Abstract

This study constitutes an initial step towards filling a gap in corpus linguistics studies of linguistic and phraseological variation across English pharmaceutical texts, in particular in terms of recurrent linguistic patterns. The study conducted from a register- perspective (Biber & Conrad, 2009), which employs both quantitative and qualitative research procedures, aims to provide a corpus-driven description of vocabulary and phraseology, namely key words, lexical bundles, and phrase frames, used in patient information leaflets and summaries of product characteristics (represented by 463 and 146 texts, respectively) written originally in English and collected in two domain-specific custom-designed corpora.
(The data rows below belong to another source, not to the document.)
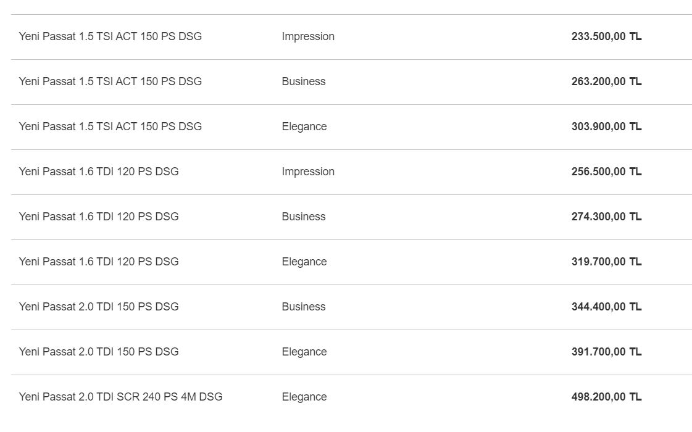Select Impression trim in the 1.5 TSI ACT row
This screenshot has width=692, height=432.
tap(308, 36)
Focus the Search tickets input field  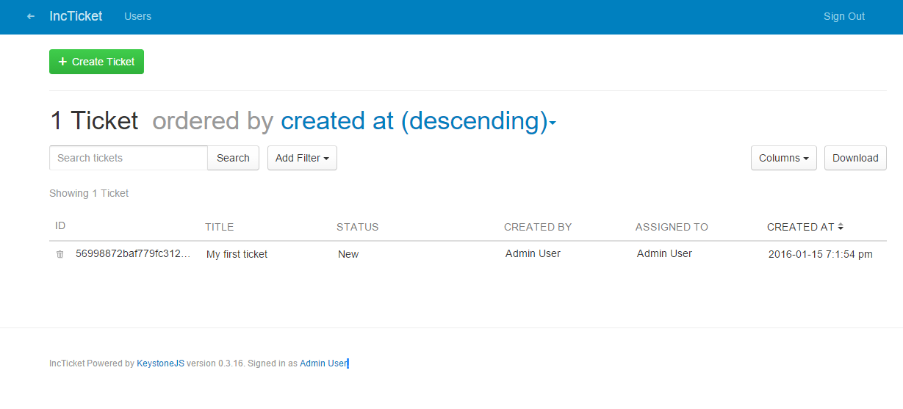click(x=129, y=158)
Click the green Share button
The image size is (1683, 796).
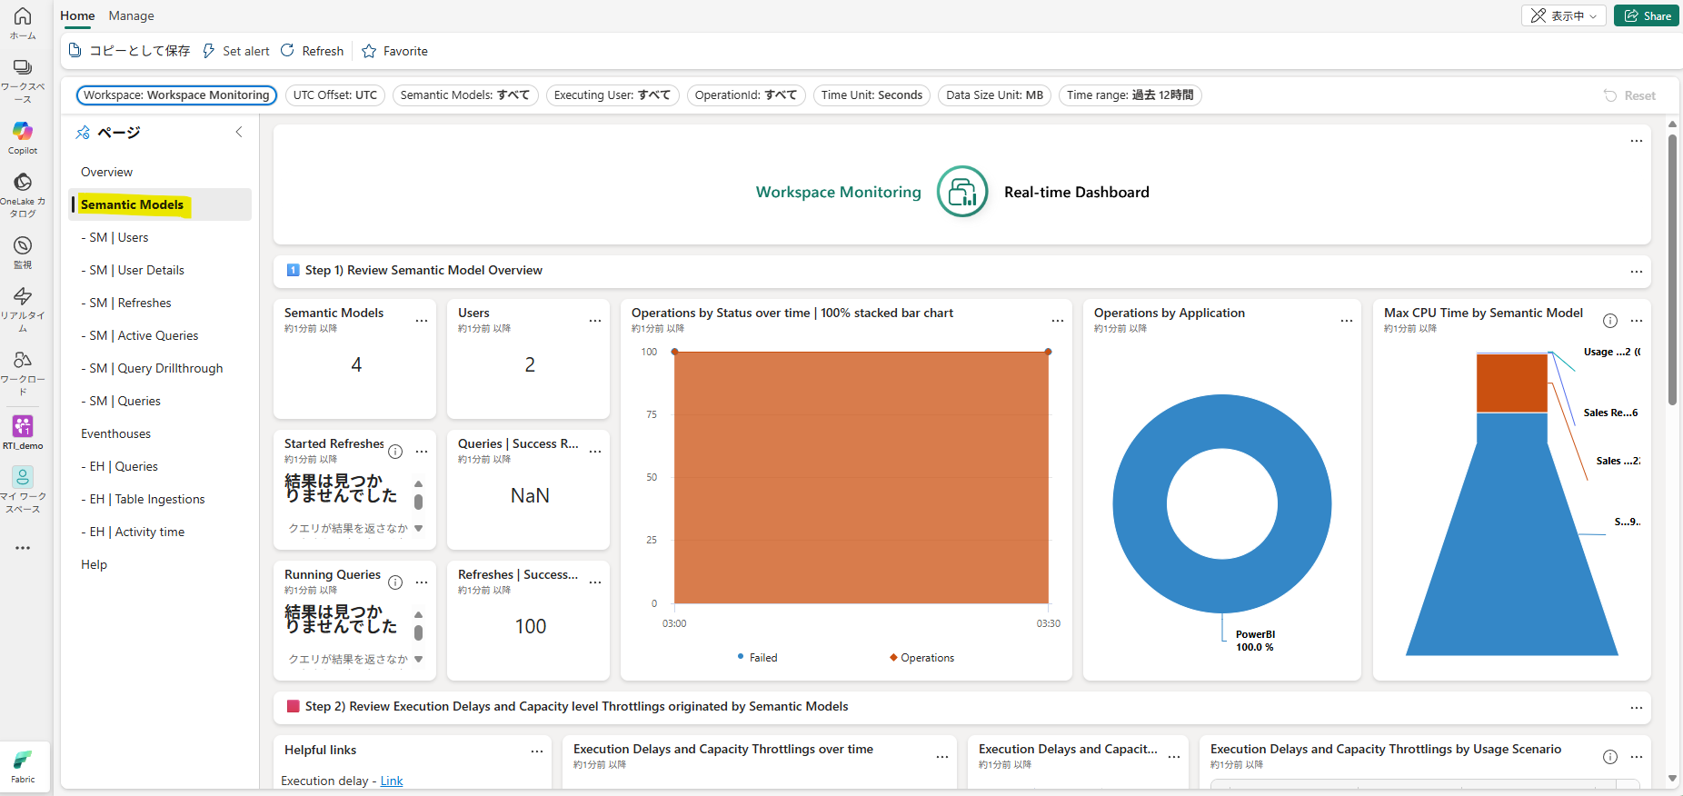(1647, 15)
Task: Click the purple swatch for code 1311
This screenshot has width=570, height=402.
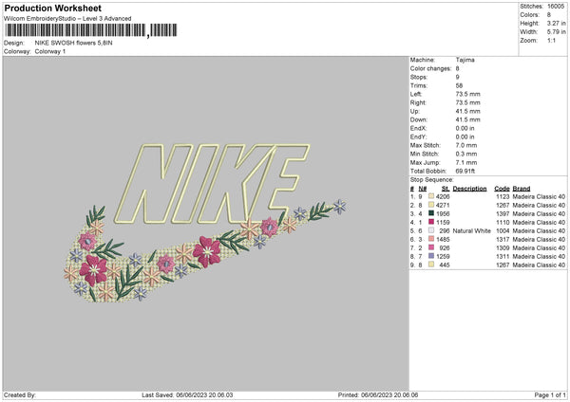Action: click(430, 256)
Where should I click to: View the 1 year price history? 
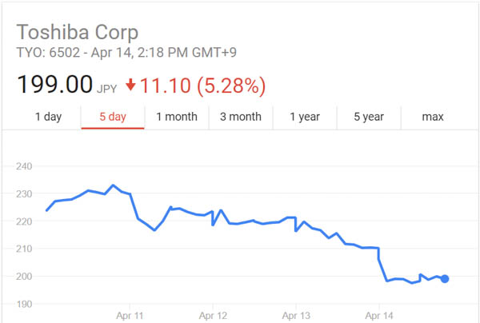(305, 117)
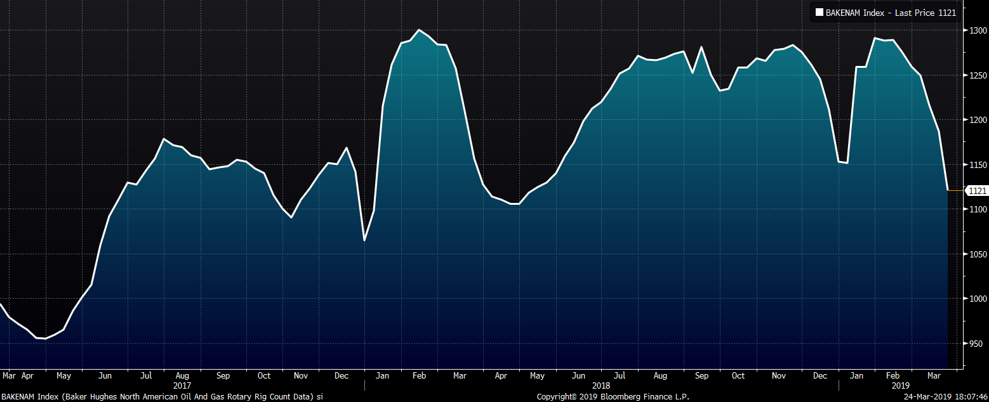This screenshot has width=989, height=402.
Task: Click the 1200 y-axis value label
Action: point(977,120)
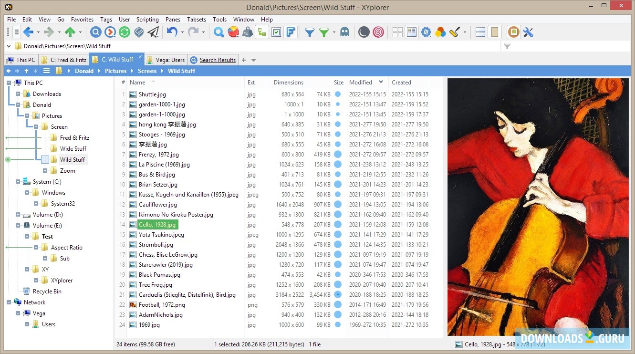Expand the Volume (D:) tree node
This screenshot has height=354, width=635.
coord(18,215)
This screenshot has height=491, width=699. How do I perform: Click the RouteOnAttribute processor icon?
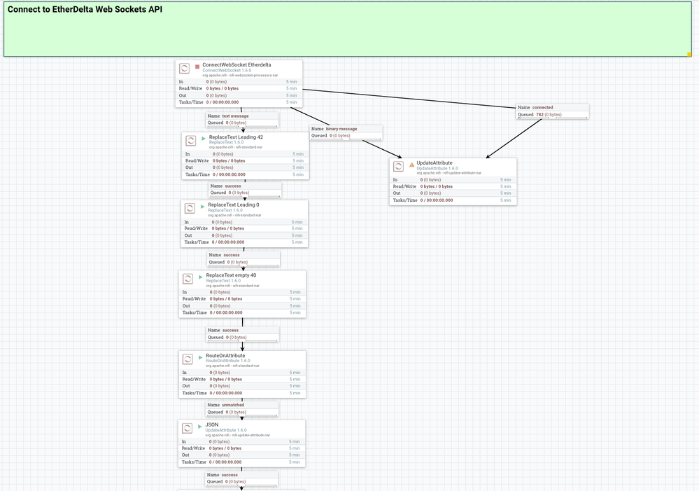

The analysis is largely based on the methodology proposed by Biber (2006, 2009), Goźdź-Roszkowski (2011) and Roemer (2009), which enables one to explore the lexico- phraseological profile of two text types and the functions of keywords, lexical bundles and phrase frames found therein, thus providing new data for a description of English used for pharmaceutical purposes. The results show that patterns of language use differ across two text types, and that the observed differences are linked with the situational and functional characteristics of patient information leaflets and summaries of product characteristics. Thus, the results show that pattern variability is not only content-related (Roemer, 2009), but also function-related. It is hoped that the results may have significant implications, in particular as regards teaching English for Specific Purposes (ESP), translators’ training or lexicography, to name just a few.